The world and his dog linked this week to James Forsyth’s Spectator piece about the reasons for this remarkable Tory backslide: now only five or six points ahead in most polls, David Cameron’s Conservatives are getting very worried indeed. (William Hague dismissed the idea the party were planning for a hung parliament on BBC News this afternoon, but there was fear in his widened eyes.) What Forsyth presented was a Tory command paralysed by a division between irreconcilable factions, and a leader unwilling to choose between them. Everyone in the inner circle, it seems, wants to be a in charge of strategy. This is resulting in a non-strategy – but perhaps not one without purpose.
And so to the revealed Tory slogan: Vote for Change. Whatever your political allegiance, this empty motto must surely sink any heart you have left for this election campaign. ‘Vote for Change’ – unlike, for instance, Barack Obama’s call to transformation, ‘Hope’ – doesn’t just meaning nothing; it is dangerously vague. Obama’s detractors last year scoffed that ‘hope’ was an abstract noun, entirely divorced from actual policy detail. This was never true – hope became such a potent frame for 2008′s presidential election because it obliquely referred to the rejected nihilism of the Bush years, the guttering of Liberty’s flame, the failure of the American ideal on the world stage. ‘Vote for Change’, on the other hand, cannot be effective shorthand in this way – change for what? The slogan encapsulates not the voters’ deepest desires, but the Tories’ deep uncertainty.

**Given information:**
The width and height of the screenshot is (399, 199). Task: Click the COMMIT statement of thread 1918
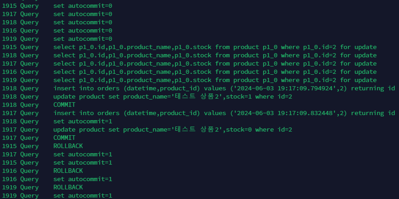click(x=64, y=105)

**Your task:**
Pick up the commentary on the Conservative slogan "Vote for Change" after its final sentence and continue it.

**Task response:**
Damian Thompson thinks it’s all about Dave’s unlikeability factor; Peter Oborne reckons the answer lies in going on the attack; Tim Montgomerie, whose political radar has been all over the place in recent weeks, has a ten-point plan. But Montgomerie’s ‘deploy Hague and talk about immigration’ stuff, and Oborne’s insistent that “the Tory vision for government is darkly realistic”, is the sort of right-wing axe-grinding that could do the party real damage; it will open them up further to Labour’s ‘take a second look’ line. Confoundingly for the Tory leadership, the other way forward is to obfuscate. To which end, Hague tried to make an argument today at the party’s Spring conference that, “In Brighton this weekend we present the choice: five more years of Gordon Brown’s tired Government making things worse. Or David Cameron and the Conservatives with the energy, leadership and values to get the country moving.”
The problem – but perhaps also the strategy – is that the Tories still haven’t defined what those values are, or precisely why and how the country is moving in the wrong direction. Cameron uses words like ‘modern’ and ‘radical’; but, Labour must and will ask the electorate, what does he think they mean? In an absence of real definition, the electorate are assuming – perhaps rightly – that they are not ones they would recognise.